Saved entries:
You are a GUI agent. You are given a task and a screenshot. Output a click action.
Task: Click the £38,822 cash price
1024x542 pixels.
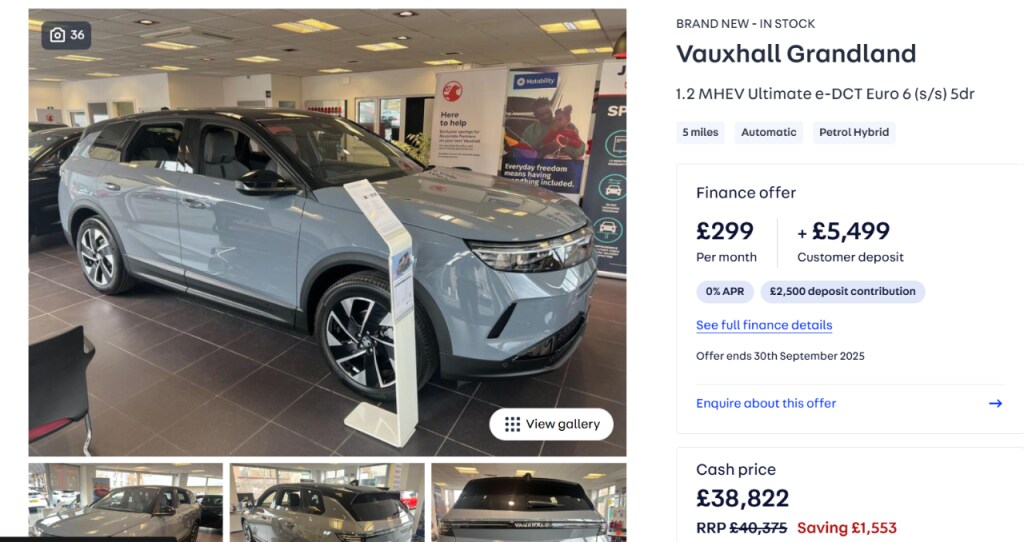[743, 498]

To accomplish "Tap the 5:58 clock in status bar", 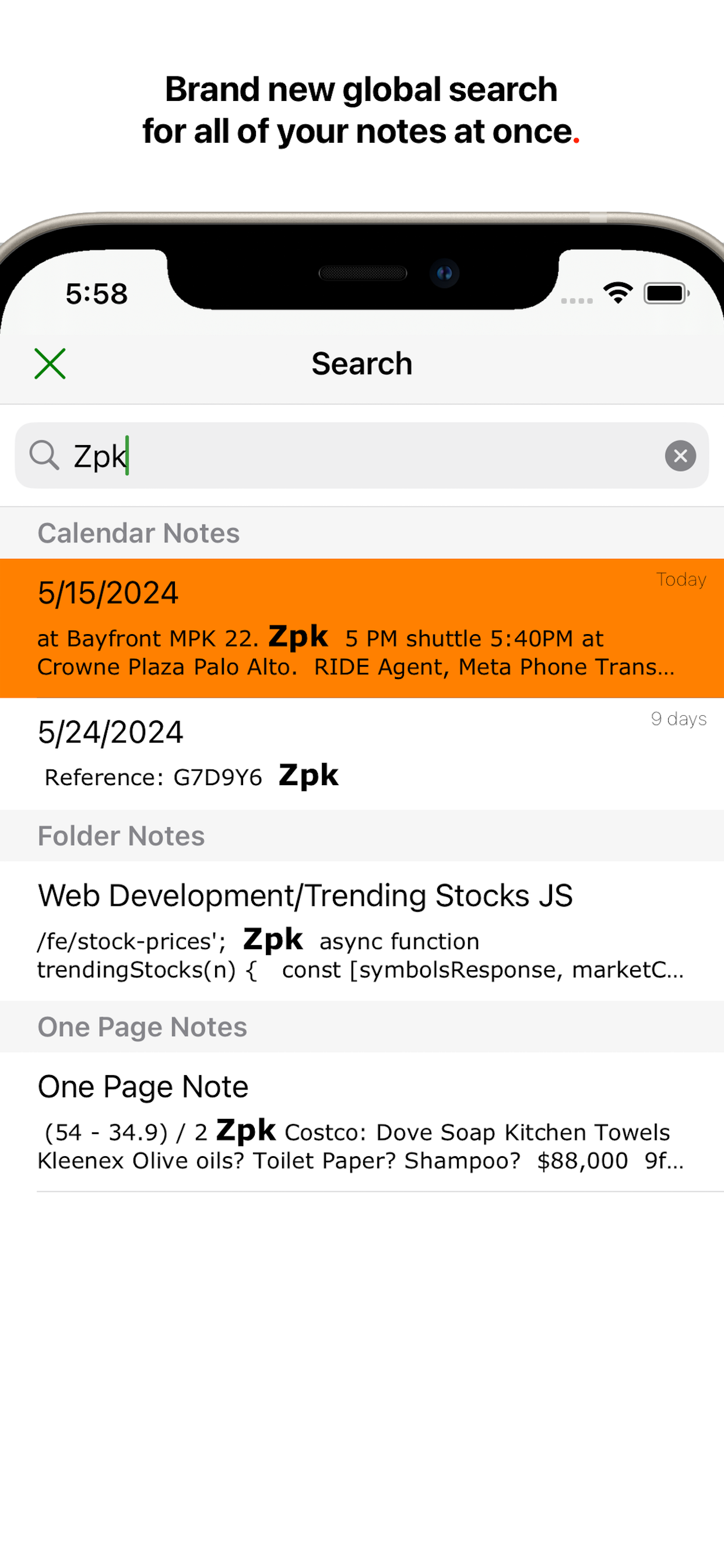I will [97, 294].
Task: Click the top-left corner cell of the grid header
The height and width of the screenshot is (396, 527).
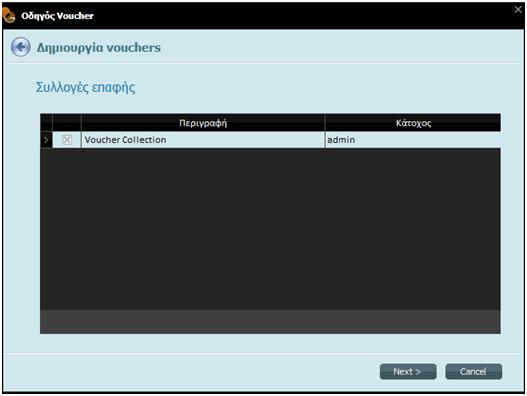Action: tap(46, 123)
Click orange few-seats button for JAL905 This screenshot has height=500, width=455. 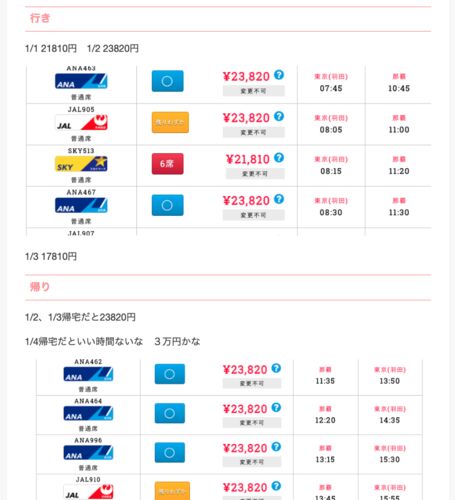click(170, 122)
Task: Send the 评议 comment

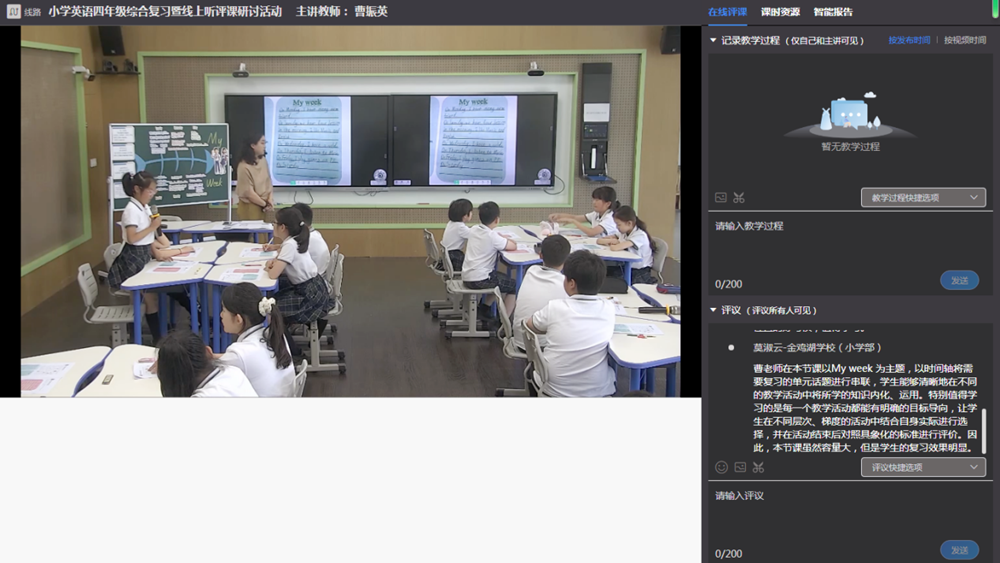Action: [x=959, y=550]
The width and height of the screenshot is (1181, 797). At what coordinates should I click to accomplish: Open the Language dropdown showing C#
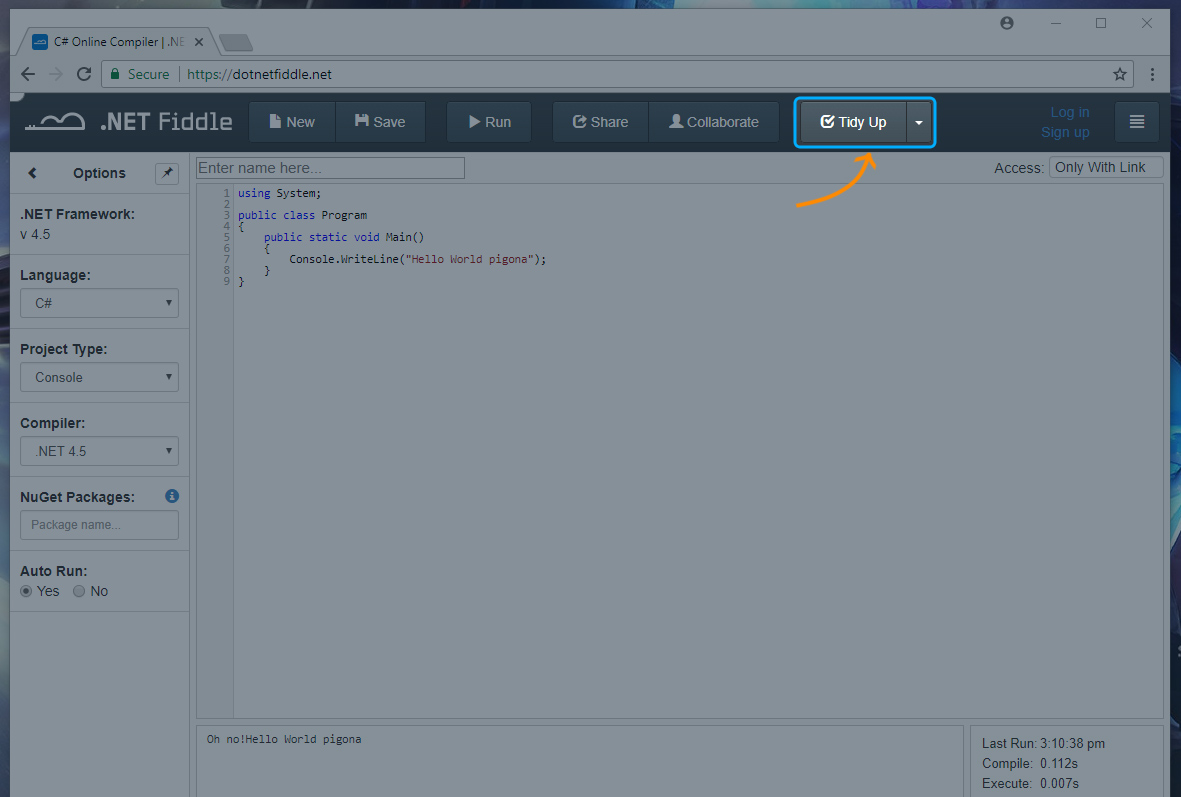(x=99, y=303)
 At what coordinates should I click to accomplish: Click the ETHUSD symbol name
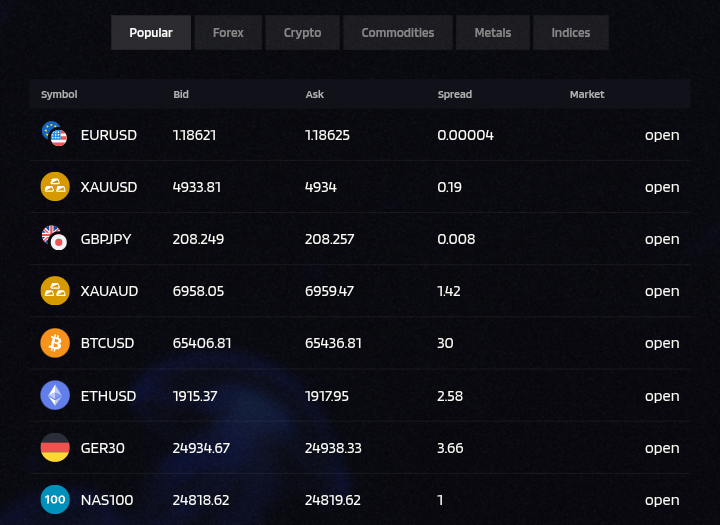click(108, 396)
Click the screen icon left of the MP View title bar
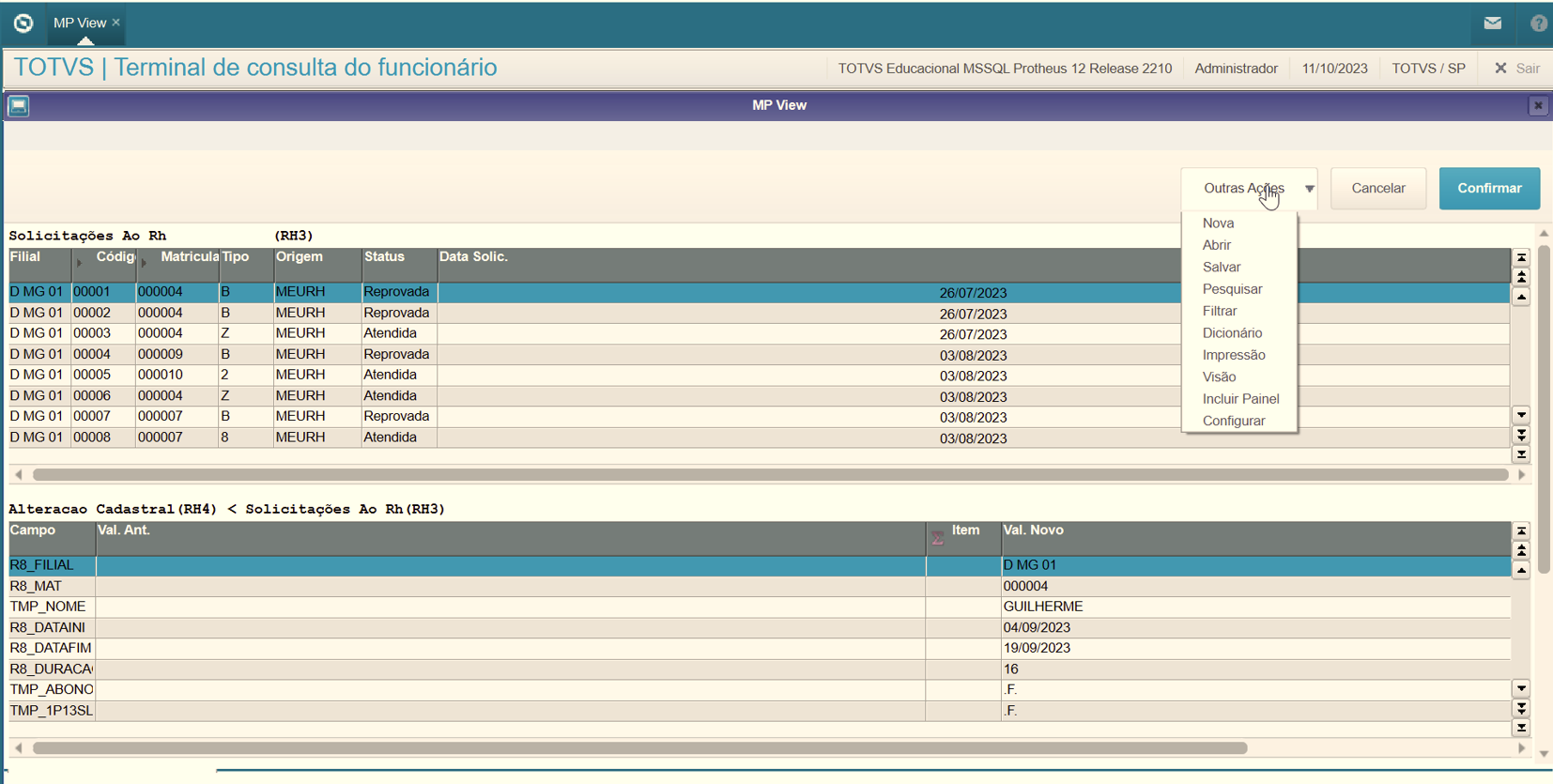The image size is (1553, 784). 19,106
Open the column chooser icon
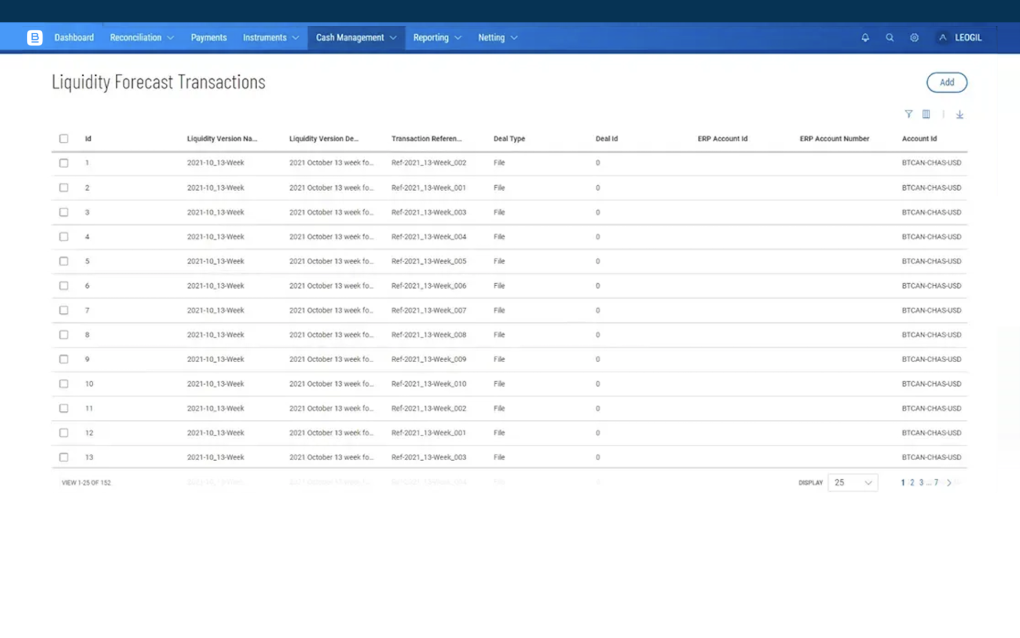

__What to work on__
Beginning with the line where "At what coordinates should I click to accomplish: Click" appears, transcribe the records above word for word through their last line, and include no pictures.

__Solution below__
 At what coordinates should I click to accomplish: Click the ETHUSD symbol name
click(108, 396)
Click the screen icon left of the MP View title bar
The image size is (1553, 784). 19,106
Open the column chooser icon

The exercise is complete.